As redes sociais, quando usadas de forma consciente, tornam-se aliadas poderosas na luta contra o tráfico humano internacional, promovendo educação digital, denuncia de perfis suspeitos e apoio a campanhas de conscientização, que são passos essenciais para proteção de indivíduos vulneráveis e ao impedimento de que criminosos usem essas plataformas para seus fins, mas que tenham medo delas.
As redes não são apenas um campo de vulnerabilidade, mas também uma arma importante de proteção para empoderar e proteger potenciais vítimas, principalmente as mais vulneráveis, bem como educar usuários, aprimorar tecnologias e promover ações colaborativas, e assim promover transformações nesses espaços digitais, e transformas as plataformas de redes sociais em aliados contra o tráfico de pessoas internacional.
Ademais, a Coordenação-Geral de Enfrentamento ao Tráfico de Pessoas e Contrabando de Migrantes do Ministério da Justiça e Segurança Pública (CGETP/MJSP) lançou no final do ano de 2022, o Sistema de Informações sobre Tráfico de Pessoas (SiSETP) e o Manual de Prevenção ao Contrabando de Migrantes, em parceria com a Organização Internacional para Migrações (OIM) e o Programa Eurofront, financiado pela União Europeia.
O Sistema de Informações sobre Tráfico de Pessoas foi desenvolvido com o objetivo de suprir a necessidade de informações e estatísticas sobre o tráfico de pessoas, bem como, fortalecer o enfrentamento desse crime, com ações de prevenção, repressão e proteção às vítimas.

━━━━━━━━

* Lista de tarefas *
1) Segundo o trecho sobre tráfico de pessoas, com que ações o Sistema de Informações sobre Tráfico de Pessoas busca fortalecer o enfrentamento desse crime? Liste todas.
2) De acordo com o trecho, quando a CGETP/MJSP lançou o Sistema de Informações sobre Tráfico de Pessoas?
Os dados não têm nenhum papel nesta atividade.

Registros extraídos
━━━━━━━━

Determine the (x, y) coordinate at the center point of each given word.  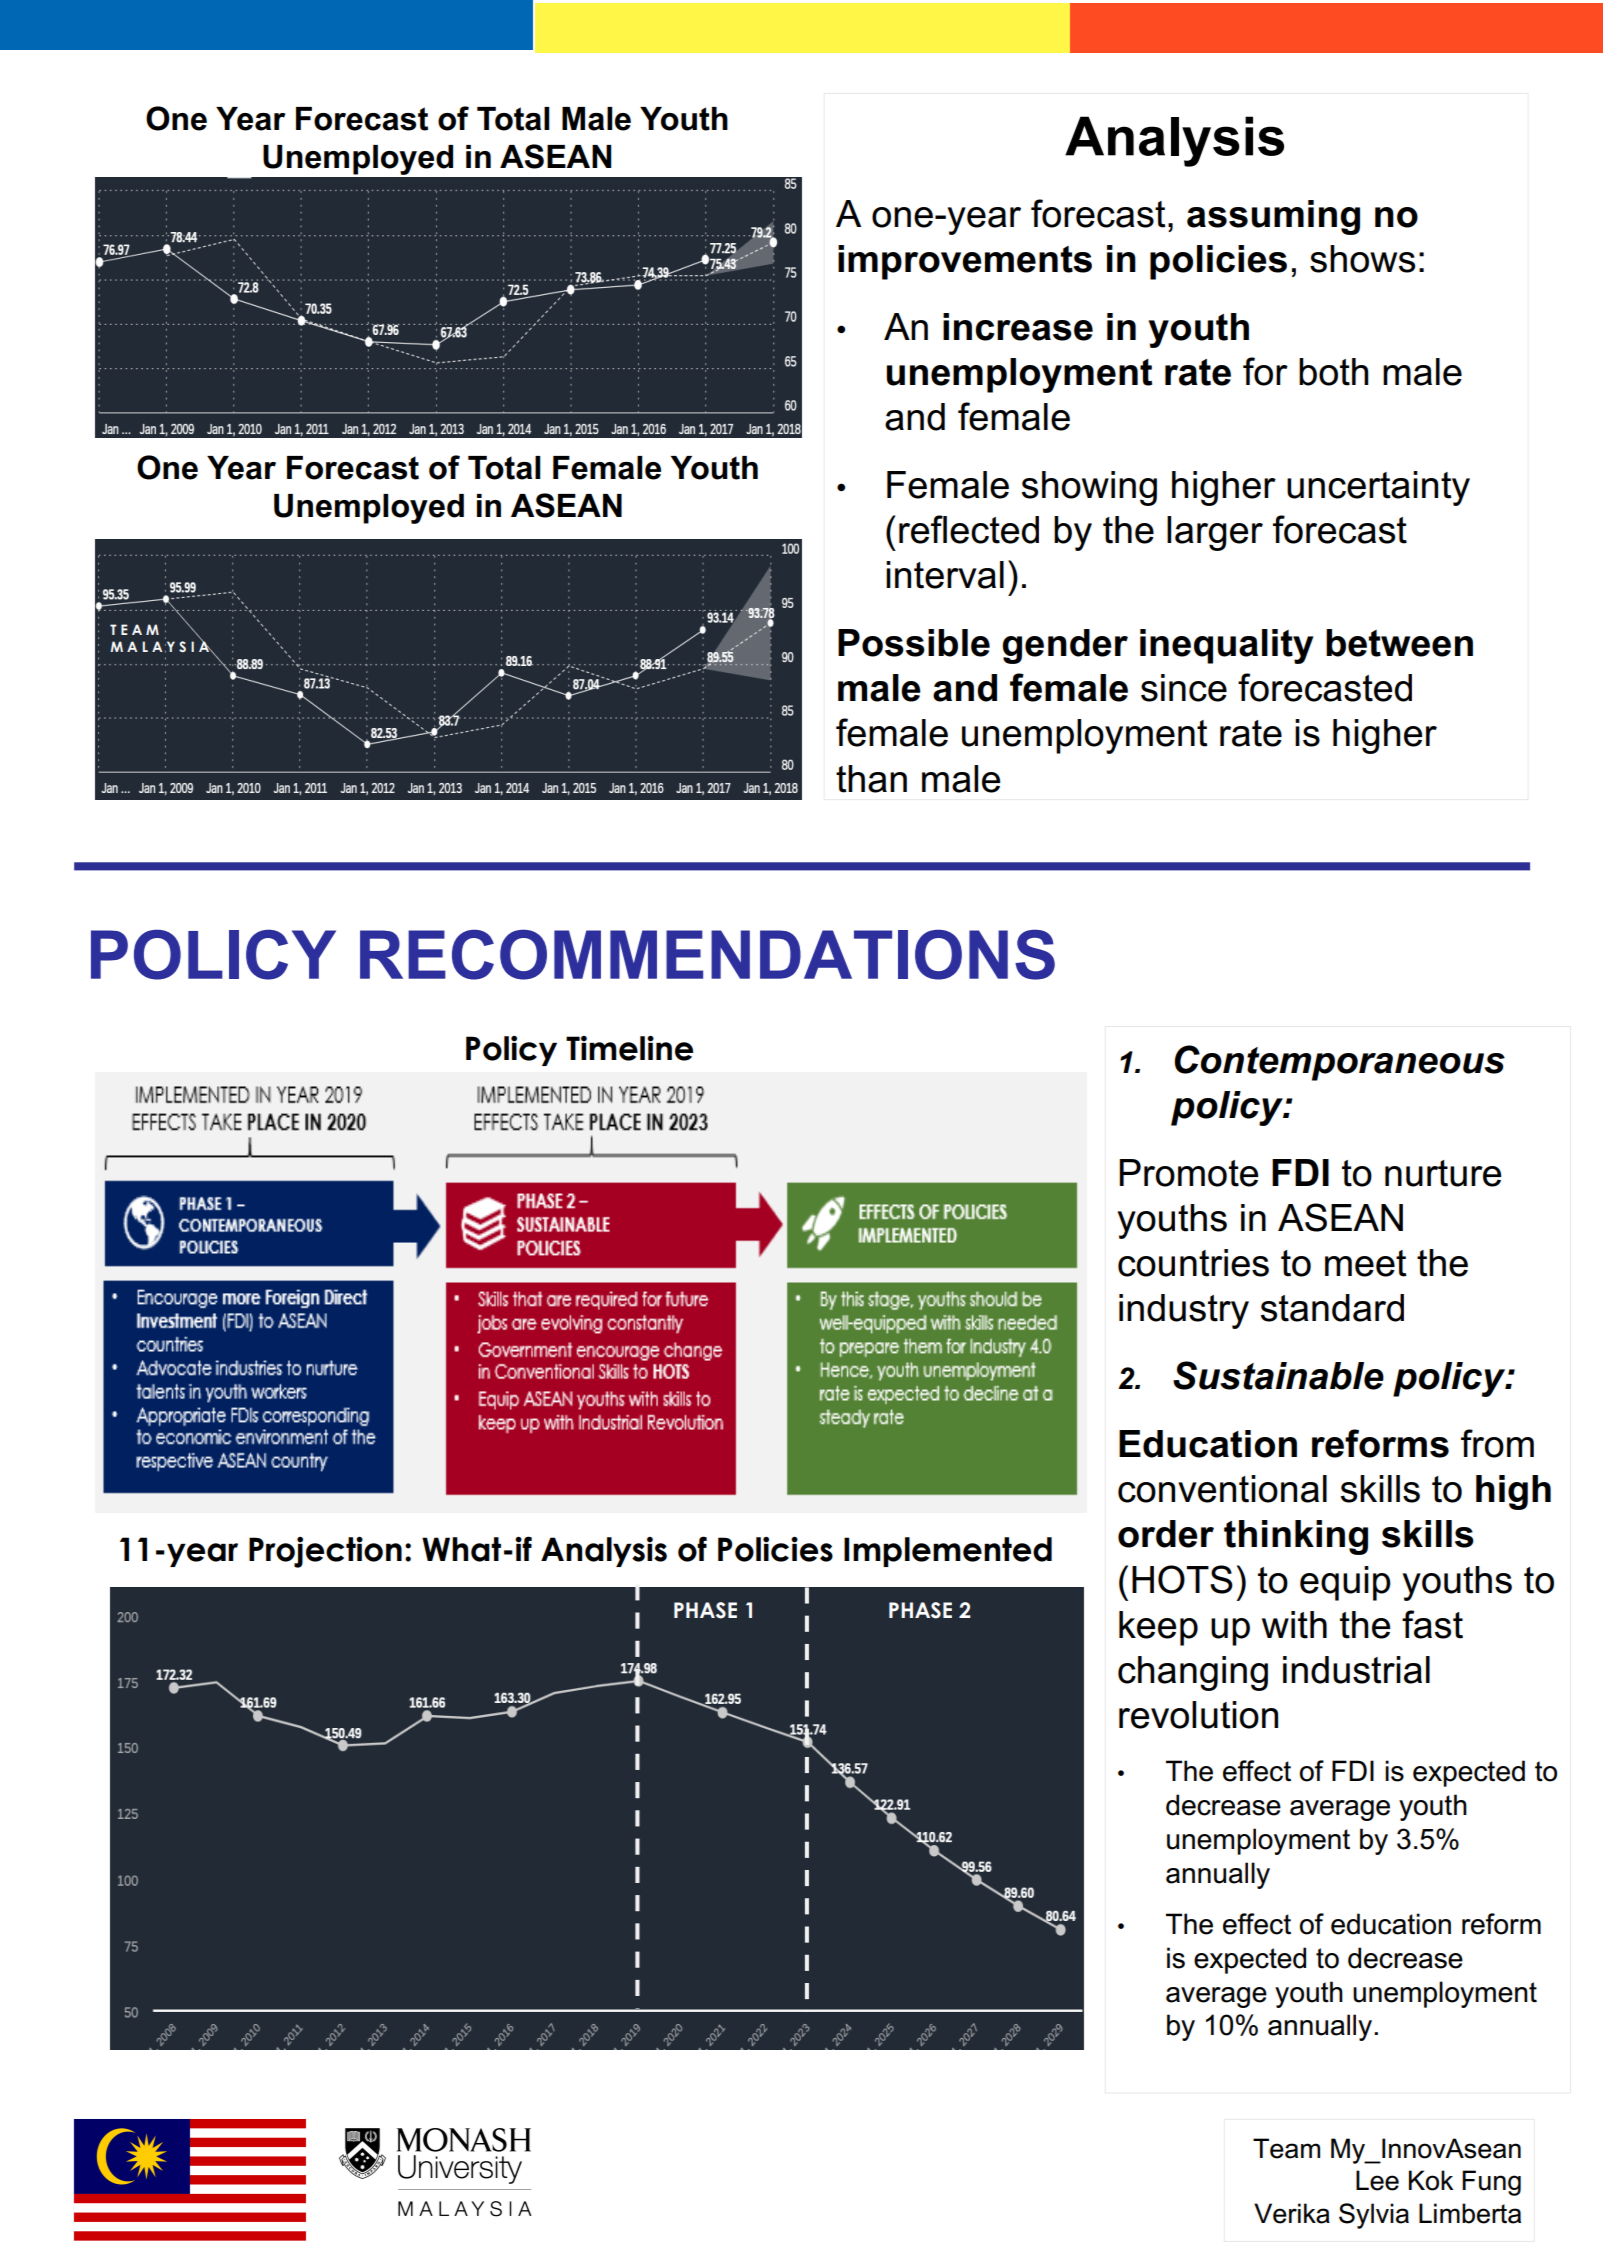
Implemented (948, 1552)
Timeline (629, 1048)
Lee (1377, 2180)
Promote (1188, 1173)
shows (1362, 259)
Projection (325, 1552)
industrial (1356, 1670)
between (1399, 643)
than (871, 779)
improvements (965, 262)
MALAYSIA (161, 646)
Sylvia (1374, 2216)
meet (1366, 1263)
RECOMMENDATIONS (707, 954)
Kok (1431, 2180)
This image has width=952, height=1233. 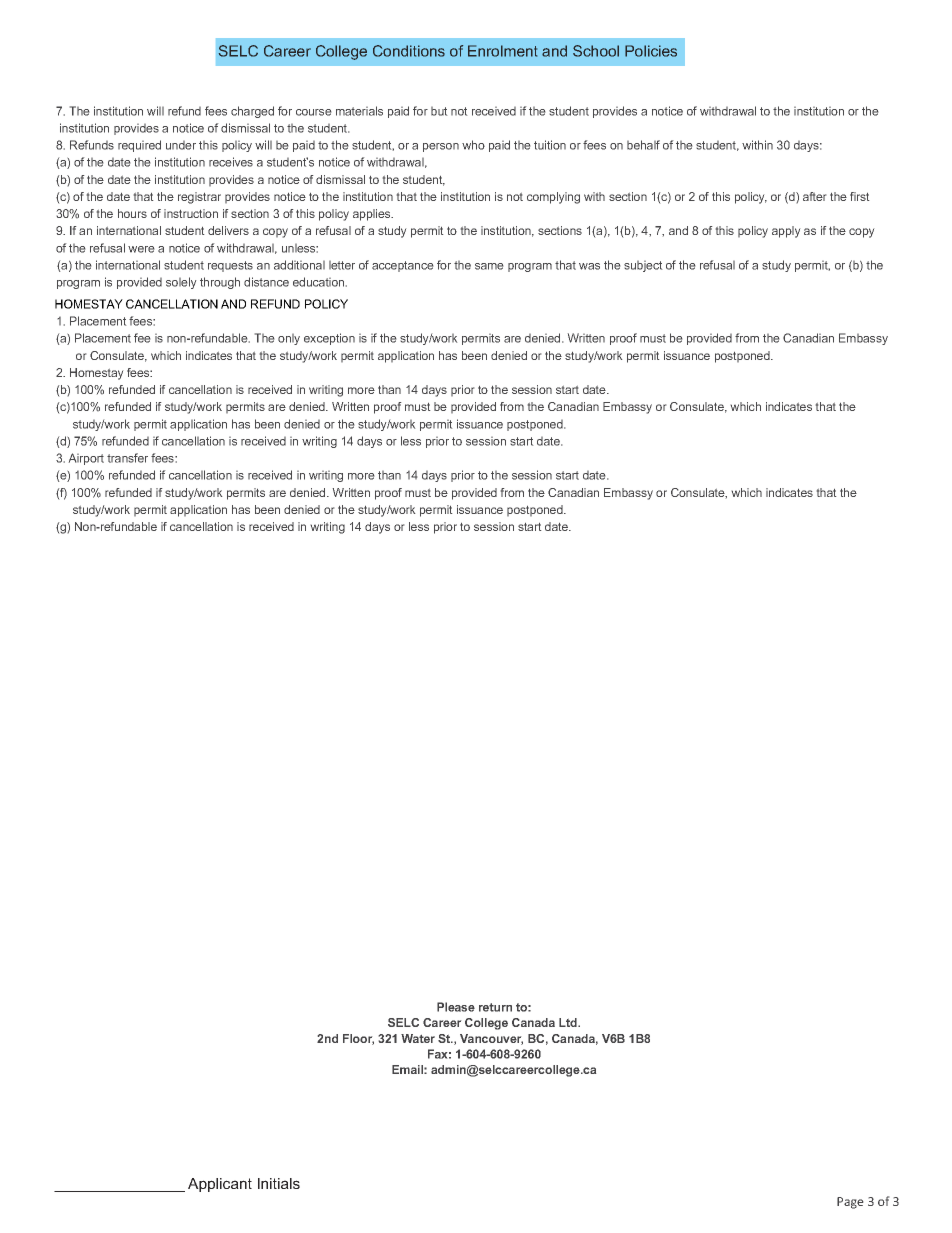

━━━━━━━━

* Respostas do exercício *
1) Prevenção; repressão; proteção às vítimas.

2) No final do ano de 2022.